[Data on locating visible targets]
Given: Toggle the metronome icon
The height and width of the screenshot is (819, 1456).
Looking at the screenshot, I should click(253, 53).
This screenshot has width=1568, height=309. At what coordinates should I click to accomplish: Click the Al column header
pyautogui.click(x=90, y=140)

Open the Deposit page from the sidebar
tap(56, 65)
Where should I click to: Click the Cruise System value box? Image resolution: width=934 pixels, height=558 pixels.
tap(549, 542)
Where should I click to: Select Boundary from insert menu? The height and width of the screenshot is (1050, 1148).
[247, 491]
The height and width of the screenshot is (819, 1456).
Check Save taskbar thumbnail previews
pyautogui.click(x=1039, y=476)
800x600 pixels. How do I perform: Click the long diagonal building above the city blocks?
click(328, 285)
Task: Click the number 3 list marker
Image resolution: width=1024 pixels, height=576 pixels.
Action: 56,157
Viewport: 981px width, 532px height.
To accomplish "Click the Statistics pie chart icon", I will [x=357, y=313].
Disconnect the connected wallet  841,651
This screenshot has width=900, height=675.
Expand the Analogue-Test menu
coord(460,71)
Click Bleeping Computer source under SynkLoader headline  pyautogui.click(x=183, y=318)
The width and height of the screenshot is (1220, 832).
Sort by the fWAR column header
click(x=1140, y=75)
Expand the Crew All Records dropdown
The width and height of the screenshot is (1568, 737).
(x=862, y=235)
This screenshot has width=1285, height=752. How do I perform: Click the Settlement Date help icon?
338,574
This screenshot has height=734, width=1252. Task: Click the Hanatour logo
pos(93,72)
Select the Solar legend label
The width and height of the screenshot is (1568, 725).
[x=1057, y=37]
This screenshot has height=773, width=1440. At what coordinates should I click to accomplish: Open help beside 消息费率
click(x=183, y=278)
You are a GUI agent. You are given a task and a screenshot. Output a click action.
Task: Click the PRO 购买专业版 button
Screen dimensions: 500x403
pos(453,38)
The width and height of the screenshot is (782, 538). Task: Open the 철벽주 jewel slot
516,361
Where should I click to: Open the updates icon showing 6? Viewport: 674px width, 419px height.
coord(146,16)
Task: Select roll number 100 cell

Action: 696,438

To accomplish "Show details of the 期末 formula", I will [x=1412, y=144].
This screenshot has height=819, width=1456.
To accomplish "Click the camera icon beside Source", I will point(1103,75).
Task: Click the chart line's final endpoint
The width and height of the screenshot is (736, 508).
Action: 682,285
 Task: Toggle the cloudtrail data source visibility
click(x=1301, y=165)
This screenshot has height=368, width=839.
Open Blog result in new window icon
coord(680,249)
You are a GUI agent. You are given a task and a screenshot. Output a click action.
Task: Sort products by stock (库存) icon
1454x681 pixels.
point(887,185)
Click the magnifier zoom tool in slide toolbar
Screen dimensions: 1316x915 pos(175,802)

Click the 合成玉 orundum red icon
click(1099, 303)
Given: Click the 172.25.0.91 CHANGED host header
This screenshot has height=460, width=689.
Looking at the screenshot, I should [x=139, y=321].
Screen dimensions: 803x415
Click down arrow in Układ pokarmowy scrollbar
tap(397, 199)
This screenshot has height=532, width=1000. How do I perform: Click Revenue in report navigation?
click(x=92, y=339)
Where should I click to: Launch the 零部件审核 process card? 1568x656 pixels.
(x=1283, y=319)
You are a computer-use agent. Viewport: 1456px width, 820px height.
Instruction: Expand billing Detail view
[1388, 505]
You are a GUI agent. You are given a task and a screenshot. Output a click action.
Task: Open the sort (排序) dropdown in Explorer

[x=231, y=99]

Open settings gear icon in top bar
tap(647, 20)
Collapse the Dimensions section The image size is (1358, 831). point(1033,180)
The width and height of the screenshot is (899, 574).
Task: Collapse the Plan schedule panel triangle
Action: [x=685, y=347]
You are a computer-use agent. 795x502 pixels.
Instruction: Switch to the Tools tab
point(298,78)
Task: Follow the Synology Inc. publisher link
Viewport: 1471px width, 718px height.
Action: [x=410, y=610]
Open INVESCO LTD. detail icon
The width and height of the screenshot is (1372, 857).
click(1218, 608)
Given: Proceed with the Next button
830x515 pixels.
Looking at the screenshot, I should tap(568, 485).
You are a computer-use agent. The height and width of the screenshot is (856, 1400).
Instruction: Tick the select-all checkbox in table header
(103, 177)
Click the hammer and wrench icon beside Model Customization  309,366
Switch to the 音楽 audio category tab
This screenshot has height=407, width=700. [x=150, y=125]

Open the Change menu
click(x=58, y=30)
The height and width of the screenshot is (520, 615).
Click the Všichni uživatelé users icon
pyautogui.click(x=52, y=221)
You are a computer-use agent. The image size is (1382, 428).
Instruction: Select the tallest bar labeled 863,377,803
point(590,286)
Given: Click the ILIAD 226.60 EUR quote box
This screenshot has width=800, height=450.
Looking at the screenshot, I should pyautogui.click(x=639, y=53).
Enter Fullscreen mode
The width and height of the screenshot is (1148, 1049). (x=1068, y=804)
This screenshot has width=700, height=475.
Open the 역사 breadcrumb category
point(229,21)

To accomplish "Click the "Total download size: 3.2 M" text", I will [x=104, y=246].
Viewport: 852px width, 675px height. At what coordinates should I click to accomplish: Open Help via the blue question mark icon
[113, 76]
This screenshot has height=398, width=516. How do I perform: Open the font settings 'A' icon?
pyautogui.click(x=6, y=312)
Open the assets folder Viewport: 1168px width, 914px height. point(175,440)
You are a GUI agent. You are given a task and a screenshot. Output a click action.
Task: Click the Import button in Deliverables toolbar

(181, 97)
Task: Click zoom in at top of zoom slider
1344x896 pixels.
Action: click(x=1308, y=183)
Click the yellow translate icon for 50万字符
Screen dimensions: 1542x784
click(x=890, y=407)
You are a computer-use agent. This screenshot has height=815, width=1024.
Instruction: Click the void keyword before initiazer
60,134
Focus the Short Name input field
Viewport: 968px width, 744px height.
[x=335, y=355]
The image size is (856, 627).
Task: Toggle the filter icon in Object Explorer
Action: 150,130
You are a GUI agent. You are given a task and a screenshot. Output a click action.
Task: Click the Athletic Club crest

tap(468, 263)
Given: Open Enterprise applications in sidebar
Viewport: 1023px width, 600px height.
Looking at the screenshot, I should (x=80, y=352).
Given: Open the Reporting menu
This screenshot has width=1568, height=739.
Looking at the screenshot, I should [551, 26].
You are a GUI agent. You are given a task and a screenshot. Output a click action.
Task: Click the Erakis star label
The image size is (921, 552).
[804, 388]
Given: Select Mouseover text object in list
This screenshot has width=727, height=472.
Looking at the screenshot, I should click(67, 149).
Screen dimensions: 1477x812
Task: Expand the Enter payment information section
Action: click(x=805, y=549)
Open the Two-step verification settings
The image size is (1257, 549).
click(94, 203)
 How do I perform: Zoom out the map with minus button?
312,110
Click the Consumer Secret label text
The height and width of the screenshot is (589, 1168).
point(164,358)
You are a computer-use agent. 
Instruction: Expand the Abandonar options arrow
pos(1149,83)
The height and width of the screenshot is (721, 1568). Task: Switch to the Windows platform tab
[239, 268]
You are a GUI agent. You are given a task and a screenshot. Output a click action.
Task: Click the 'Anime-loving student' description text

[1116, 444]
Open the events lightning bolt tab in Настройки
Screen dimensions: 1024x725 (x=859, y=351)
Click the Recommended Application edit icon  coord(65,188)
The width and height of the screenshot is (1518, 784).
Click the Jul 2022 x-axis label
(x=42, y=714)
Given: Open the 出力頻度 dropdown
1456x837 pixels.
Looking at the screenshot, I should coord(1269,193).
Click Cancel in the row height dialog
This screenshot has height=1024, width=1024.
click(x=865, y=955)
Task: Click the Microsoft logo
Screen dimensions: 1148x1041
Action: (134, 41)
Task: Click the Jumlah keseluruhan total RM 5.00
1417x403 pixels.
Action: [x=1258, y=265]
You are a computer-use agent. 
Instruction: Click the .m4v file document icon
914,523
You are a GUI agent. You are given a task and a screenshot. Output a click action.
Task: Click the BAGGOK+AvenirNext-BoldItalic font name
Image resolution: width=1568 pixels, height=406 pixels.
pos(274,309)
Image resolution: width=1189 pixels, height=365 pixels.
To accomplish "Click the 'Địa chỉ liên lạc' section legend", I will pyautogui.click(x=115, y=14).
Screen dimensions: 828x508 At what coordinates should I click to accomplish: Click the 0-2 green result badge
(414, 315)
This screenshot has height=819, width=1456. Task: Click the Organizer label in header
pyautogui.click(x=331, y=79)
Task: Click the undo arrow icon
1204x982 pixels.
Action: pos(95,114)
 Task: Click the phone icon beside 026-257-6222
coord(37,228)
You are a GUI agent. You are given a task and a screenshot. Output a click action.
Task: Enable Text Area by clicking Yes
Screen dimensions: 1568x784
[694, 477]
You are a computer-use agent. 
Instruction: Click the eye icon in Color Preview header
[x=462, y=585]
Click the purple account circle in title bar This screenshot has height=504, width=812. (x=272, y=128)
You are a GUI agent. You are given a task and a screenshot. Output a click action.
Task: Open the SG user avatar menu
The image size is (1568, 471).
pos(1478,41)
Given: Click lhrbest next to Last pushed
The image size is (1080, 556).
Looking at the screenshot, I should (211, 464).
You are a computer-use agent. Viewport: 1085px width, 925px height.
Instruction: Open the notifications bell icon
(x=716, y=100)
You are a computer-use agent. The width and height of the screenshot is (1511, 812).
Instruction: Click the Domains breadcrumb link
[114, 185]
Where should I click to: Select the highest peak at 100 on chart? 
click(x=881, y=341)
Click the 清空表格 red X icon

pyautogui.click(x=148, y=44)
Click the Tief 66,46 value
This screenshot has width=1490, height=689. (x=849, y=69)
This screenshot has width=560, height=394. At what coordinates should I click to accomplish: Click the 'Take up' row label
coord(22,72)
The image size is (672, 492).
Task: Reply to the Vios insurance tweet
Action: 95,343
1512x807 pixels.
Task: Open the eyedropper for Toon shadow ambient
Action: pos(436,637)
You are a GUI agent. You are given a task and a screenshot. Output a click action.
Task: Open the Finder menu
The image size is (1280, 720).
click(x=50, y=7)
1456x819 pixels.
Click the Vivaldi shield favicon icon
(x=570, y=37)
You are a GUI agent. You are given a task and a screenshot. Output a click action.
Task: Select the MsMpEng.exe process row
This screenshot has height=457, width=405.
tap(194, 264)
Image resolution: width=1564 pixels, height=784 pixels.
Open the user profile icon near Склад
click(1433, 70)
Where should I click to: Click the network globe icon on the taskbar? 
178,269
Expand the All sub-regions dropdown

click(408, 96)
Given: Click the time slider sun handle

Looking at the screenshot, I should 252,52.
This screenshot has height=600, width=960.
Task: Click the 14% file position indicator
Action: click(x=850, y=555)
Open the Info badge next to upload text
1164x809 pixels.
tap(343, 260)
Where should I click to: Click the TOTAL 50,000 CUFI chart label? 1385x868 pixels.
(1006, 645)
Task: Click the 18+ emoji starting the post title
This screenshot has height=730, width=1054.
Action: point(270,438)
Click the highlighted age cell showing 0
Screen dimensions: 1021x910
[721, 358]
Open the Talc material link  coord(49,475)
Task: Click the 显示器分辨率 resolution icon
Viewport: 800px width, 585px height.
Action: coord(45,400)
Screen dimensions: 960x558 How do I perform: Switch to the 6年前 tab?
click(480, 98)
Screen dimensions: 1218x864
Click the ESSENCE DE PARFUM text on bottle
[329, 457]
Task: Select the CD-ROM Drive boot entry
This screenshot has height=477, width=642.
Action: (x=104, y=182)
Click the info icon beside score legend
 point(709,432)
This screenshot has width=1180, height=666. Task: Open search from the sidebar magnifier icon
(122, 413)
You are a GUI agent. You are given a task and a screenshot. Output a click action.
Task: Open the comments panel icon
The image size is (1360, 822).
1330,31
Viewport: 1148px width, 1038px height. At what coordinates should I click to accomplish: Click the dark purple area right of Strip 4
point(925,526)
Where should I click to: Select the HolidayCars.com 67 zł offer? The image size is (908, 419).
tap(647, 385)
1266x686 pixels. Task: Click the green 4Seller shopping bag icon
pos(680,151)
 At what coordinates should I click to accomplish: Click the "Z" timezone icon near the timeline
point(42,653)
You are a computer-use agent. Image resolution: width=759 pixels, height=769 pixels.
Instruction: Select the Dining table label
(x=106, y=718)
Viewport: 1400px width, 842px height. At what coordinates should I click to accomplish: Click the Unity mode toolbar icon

◆ **Instructions to follow**: Report each line of the listing above that contains the string "sidebar", matching case exactly.

◆ **Response**:
Open the Deposit page from the sidebar
Given: Open Enterprise applications in sidebar
This screenshot has width=1180, height=666. Task: Open search from the sidebar magnifier icon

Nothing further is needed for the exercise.